STATED GOAL: Print verbatim the stretch of the interview excerpt below on capitalism, ethics, and frugality from "The number of" through "enormous seismic shift.".
:: EXCERPTED PASSAGE ::
I think they'll kiss and make up. But not the version of capitalism that dominates our landscape now. Not big corporate oligarchies focused only on single-bottom-line profits at the expense of the quality of life of those employed by them or living near them. Predatory capitalism will give way to conscious capitalism, and that will look very different. You can see this starting, when even a company with as despicable a social record as Wal-Mart has discovered that bottom-line profits improve dramatically when they design for sustainability, when they bring inexpensive and high quality organic products into the shelves, and when they show corporate caring in the aftermath of Katrina. Wal-Mart had selfish reasons for making these evolutions, but as this stuff is implemented, the corporate culture will inevitably change. Sooner or later, there will be enough pressure from within the company, as well as its customers, that you'll see far greater shifts. Taking it to its logical extreme, you might see Wal-Mart becoming a champion of ending sweatshops, even though the company currently is a major beneficiary of those working conditions.

How many folks have signed the Business Ethics Pledge? How do you measure its impact or success?

The number of signers is very small. But I do believe in the "hundredth monkey" idea that you can seed change in a society with a small number of people. My original goal was 25,000 signatures, and the Pledge is a long way from that. However, I have seen the ideas of the Pledge begin to percolate through society. I started the Pledge in 2004. I see tremendous difference in society's consciousness from 2003, when I released Principled Profit (my first book on this topic), and today, as the new book comes out. Everybody talks about carbon footprint, there are dozens of popular websites addressing both the environment and ethics, the Copenhagen summit was in mainstream US news...I like to think the Pledge and PrinProfit had at least a little bit to do with this enormous seismic shift.

Why the "frugalist" moniker, Shel?

The first online brand I developed was "the king of frugal fun," back when I was actively promoting my 1995 book (now an e-book), The Penny-Pinching Hedonist: How to Live Like Royalty With a Peasant's Pocketbook. I've always seen frugality as linked with Green and ethical stances: if you live more lightly on the earth, it's cheaper. If you spend less, in many cases you're also living more lightly--such as buying used or using a smaller vehicle or sharing a large purchase. I'm fully aware that it's possible to be cheap in unethical ways too, but I'm here to tell you there are plenty of ways to be frugal that are very much a part of the Green lifestyle.
:::
:: MATERIAL PROVIDED ::
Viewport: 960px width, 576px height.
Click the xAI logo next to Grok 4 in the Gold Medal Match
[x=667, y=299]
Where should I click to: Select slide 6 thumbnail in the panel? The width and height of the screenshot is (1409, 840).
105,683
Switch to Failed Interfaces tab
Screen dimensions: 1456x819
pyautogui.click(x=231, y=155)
:::
:: MATERIAL PROVIDED ::
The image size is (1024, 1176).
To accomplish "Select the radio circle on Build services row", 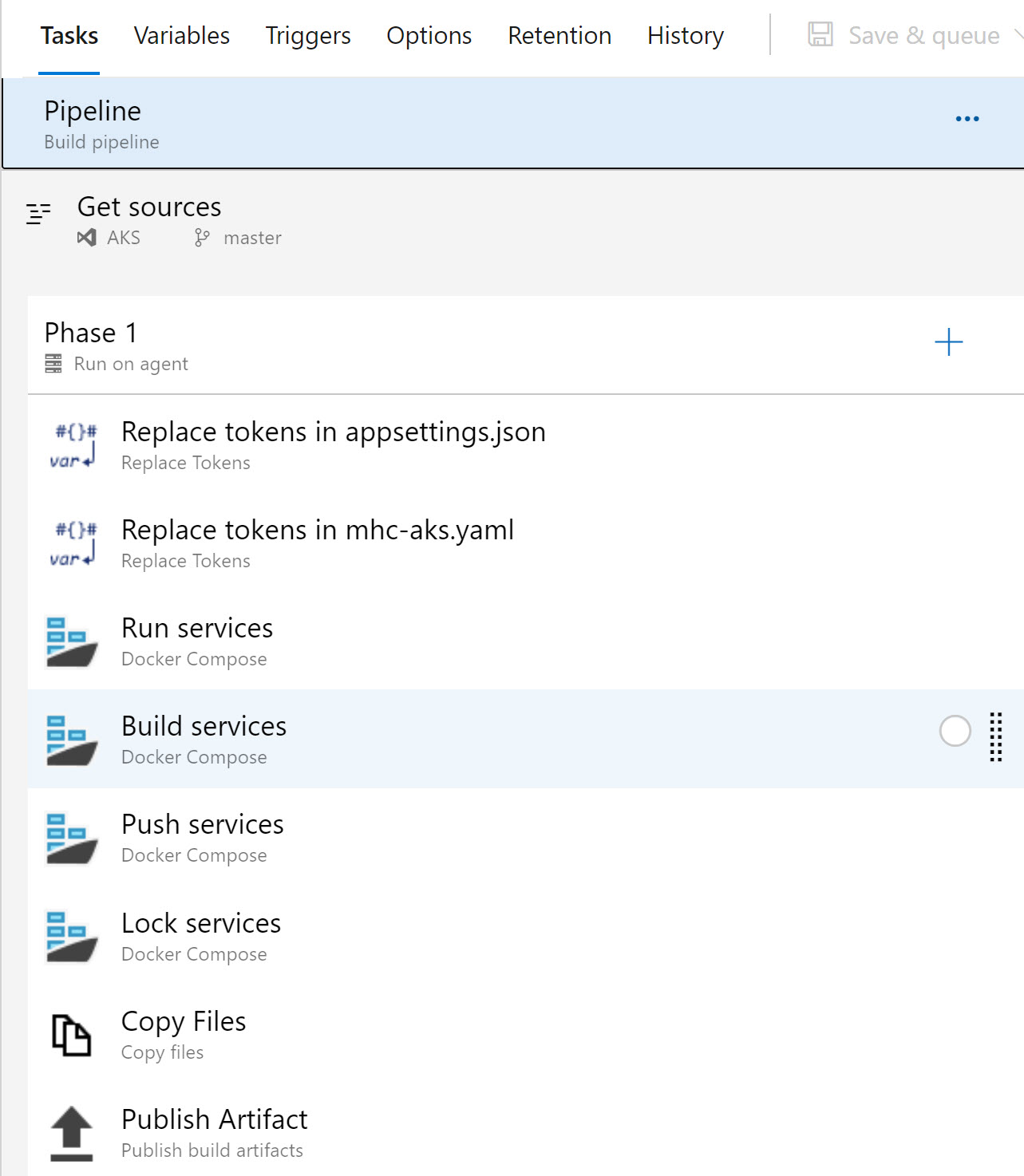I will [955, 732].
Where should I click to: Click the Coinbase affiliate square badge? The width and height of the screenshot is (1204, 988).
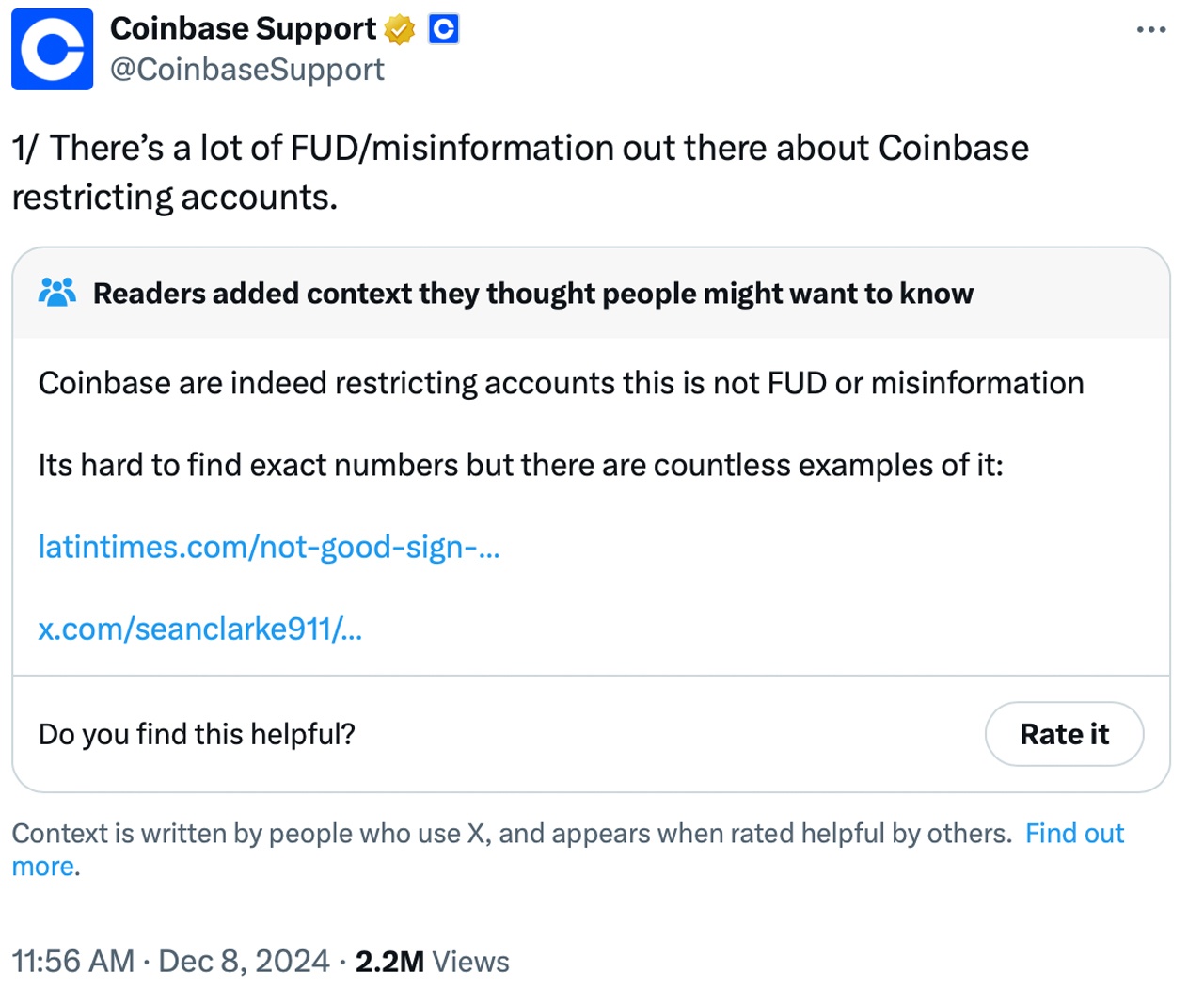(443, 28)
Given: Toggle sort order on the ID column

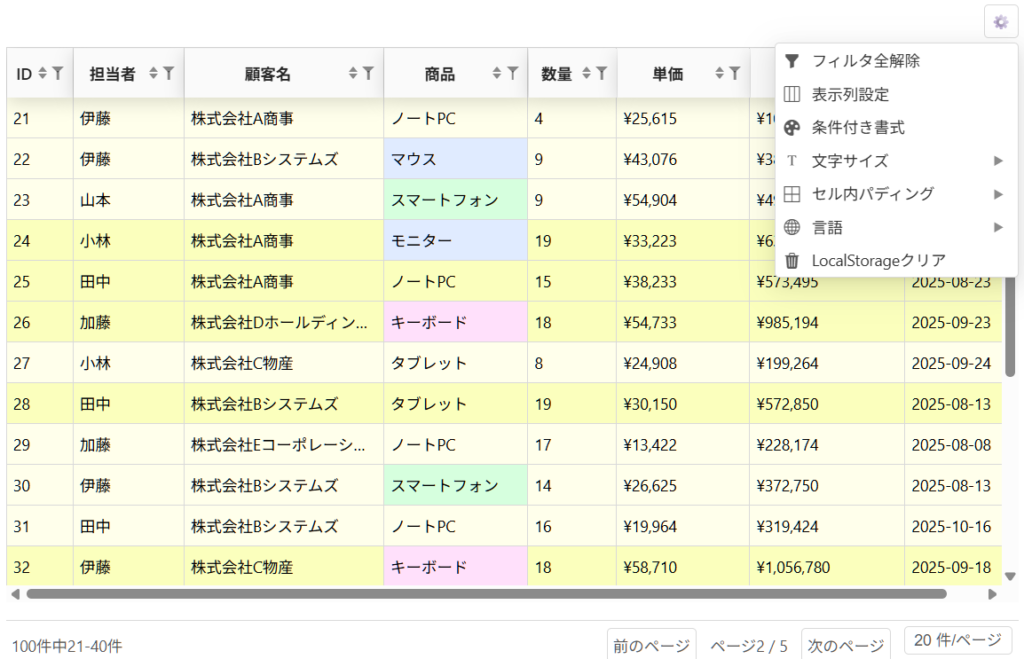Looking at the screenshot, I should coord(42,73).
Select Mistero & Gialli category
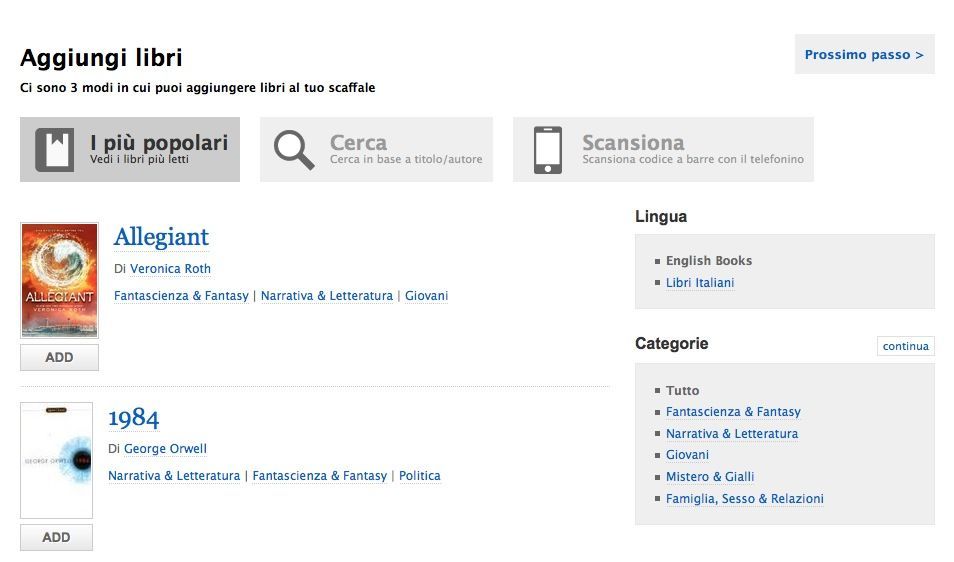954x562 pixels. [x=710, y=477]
:::
THE RESPONSE:
The number of signers is very small. But I do believe in the "hundredth monkey" idea that you can seed change in a society with a small number of people. My original goal was 25,000 signatures, and the Pledge is a long way from that. However, I have seen the ideas of the Pledge begin to percolate through society. I started the Pledge in 2004. I see tremendous difference in society's consciousness from 2003, when I released Principled Profit (my first book on this topic), and today, as the new book comes out. Everybody talks about carbon footprint, there are dozens of popular websites addressing both the environment and ethics, the Copenhagen summit was in mainstream US news...I like to think the Pledge and PrinProfit had at least a little bit to do with this enormous seismic shift.